*TASK DIRECTIONS*: Copy each of the following items word for word, without changing anything.

*ENTRIES SHOWN*:
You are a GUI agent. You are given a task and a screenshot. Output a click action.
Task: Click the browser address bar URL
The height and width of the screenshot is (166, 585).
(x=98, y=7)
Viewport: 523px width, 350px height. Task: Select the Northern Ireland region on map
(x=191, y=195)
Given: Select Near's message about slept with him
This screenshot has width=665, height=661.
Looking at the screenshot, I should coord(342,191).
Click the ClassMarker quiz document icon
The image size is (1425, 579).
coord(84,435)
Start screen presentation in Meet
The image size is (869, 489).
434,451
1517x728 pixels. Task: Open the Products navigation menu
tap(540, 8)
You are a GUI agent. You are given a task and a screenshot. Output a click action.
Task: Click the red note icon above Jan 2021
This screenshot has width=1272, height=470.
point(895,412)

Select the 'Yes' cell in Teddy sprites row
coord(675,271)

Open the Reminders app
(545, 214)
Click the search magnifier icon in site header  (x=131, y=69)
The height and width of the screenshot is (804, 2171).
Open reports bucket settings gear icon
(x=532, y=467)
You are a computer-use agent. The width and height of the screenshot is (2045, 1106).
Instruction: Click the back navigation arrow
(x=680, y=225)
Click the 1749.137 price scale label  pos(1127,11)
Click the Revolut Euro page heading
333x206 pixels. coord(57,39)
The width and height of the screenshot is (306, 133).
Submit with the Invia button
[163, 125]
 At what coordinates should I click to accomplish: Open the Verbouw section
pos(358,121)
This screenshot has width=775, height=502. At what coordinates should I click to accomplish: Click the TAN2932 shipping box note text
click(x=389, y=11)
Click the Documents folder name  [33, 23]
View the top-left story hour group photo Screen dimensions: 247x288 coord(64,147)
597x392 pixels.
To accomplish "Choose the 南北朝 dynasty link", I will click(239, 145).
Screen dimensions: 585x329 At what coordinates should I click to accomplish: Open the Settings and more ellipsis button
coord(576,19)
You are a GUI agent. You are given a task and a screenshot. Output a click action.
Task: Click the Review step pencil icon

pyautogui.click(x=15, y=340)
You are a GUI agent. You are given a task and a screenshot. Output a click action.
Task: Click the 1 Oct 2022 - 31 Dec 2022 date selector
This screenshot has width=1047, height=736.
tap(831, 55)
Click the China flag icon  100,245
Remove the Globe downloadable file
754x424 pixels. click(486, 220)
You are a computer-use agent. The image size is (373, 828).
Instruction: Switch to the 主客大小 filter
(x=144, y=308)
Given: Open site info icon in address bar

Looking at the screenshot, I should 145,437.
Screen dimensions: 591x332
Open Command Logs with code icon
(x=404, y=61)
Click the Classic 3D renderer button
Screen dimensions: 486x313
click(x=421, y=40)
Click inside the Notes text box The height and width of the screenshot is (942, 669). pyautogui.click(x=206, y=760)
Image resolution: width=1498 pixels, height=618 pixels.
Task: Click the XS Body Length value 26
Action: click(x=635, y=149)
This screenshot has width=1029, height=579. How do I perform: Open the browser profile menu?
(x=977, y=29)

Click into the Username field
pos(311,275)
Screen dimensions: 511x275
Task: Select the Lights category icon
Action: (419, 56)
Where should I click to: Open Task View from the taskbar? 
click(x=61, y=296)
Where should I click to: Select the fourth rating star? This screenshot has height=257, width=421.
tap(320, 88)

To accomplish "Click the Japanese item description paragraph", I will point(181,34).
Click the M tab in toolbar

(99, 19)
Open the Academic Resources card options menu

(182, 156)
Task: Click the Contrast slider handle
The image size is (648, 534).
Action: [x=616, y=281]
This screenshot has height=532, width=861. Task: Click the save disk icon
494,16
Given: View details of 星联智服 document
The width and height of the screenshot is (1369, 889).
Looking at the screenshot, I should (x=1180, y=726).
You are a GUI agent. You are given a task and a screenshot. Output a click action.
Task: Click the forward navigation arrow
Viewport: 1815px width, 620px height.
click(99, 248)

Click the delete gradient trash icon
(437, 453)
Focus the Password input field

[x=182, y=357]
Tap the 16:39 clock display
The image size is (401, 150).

*SOLUTION TO THIS EXERCISE*:
You are a GUI agent. You are given a task and a screenshot. Output a click action.
Task: Click the browser address bar URL
The height and width of the screenshot is (166, 585).
(x=98, y=7)
Viewport: 523px width, 350px height. Task: Select the Northern Ireland region on map
(x=191, y=195)
Given: Select Near's message about slept with him
This screenshot has width=665, height=661.
Looking at the screenshot, I should coord(342,191).
Click the ClassMarker quiz document icon
The image size is (1425, 579).
coord(84,435)
Start screen presentation in Meet
The image size is (869, 489).
434,451
1517x728 pixels. Task: Open the Products navigation menu
tap(540, 8)
You are a GUI agent. You are given a task and a screenshot. Output a click action.
Task: Click the red note icon above Jan 2021
This screenshot has width=1272, height=470.
point(895,412)

Select the 'Yes' cell in Teddy sprites row
coord(675,271)

Open the Reminders app
(545, 214)
Click the search magnifier icon in site header  (x=131, y=69)
The height and width of the screenshot is (804, 2171).
Open reports bucket settings gear icon
(x=532, y=467)
You are a computer-use agent. The width and height of the screenshot is (2045, 1106).
Instruction: Click the back navigation arrow
(x=680, y=225)
Click the 1749.137 price scale label  pos(1127,11)
Click the Revolut Euro page heading
333x206 pixels. coord(57,39)
The width and height of the screenshot is (306, 133).
Submit with the Invia button
[163, 125]
 At what coordinates should I click to accomplish: Open the Verbouw section
pos(358,121)
This screenshot has width=775, height=502. At what coordinates should I click to accomplish: Click the TAN2932 shipping box note text
click(x=389, y=11)
Click the Documents folder name  [33, 23]
View the top-left story hour group photo Screen dimensions: 247x288 coord(64,147)
597x392 pixels.
To accomplish "Choose the 南北朝 dynasty link", I will click(239, 145).
Screen dimensions: 585x329 At what coordinates should I click to accomplish: Open the Settings and more ellipsis button
coord(576,19)
You are a GUI agent. You are given a task and a screenshot. Output a click action.
Task: Click the Review step pencil icon

pyautogui.click(x=15, y=340)
You are a GUI agent. You are given a task and a screenshot. Output a click action.
Task: Click the 1 Oct 2022 - 31 Dec 2022 date selector
This screenshot has width=1047, height=736.
tap(831, 55)
Click the China flag icon  100,245
Remove the Globe downloadable file
754x424 pixels. click(486, 220)
You are a computer-use agent. The image size is (373, 828).
Instruction: Switch to the 主客大小 filter
(x=144, y=308)
Given: Open site info icon in address bar

Looking at the screenshot, I should 145,437.
Screen dimensions: 591x332
Open Command Logs with code icon
(x=404, y=61)
Click the Classic 3D renderer button
Screen dimensions: 486x313
click(x=421, y=40)
Click inside the Notes text box The height and width of the screenshot is (942, 669). pyautogui.click(x=206, y=760)
Image resolution: width=1498 pixels, height=618 pixels.
Task: Click the XS Body Length value 26
Action: click(x=635, y=149)
This screenshot has width=1029, height=579. How do I perform: Open the browser profile menu?
(x=977, y=29)

Click into the Username field
pos(311,275)
Screen dimensions: 511x275
Task: Select the Lights category icon
Action: (419, 56)
Where should I click to: Open Task View from the taskbar? 
click(x=61, y=296)
Where should I click to: Select the fourth rating star? This screenshot has height=257, width=421.
tap(320, 88)

To accomplish "Click the Japanese item description paragraph", I will point(181,34).
Click the M tab in toolbar

(99, 19)
Open the Academic Resources card options menu

(182, 156)
Task: Click the Contrast slider handle
The image size is (648, 534).
Action: [x=616, y=281]
This screenshot has height=532, width=861. Task: Click the save disk icon
494,16
Given: View details of 星联智服 document
The width and height of the screenshot is (1369, 889).
Looking at the screenshot, I should (x=1180, y=726).
You are a GUI agent. You are given a task and a screenshot. Output a click action.
Task: Click the forward navigation arrow
Viewport: 1815px width, 620px height.
click(99, 248)

Click the delete gradient trash icon
(437, 453)
Focus the Password input field

[x=182, y=357]
Tap the 16:39 clock display
The image size is (401, 150).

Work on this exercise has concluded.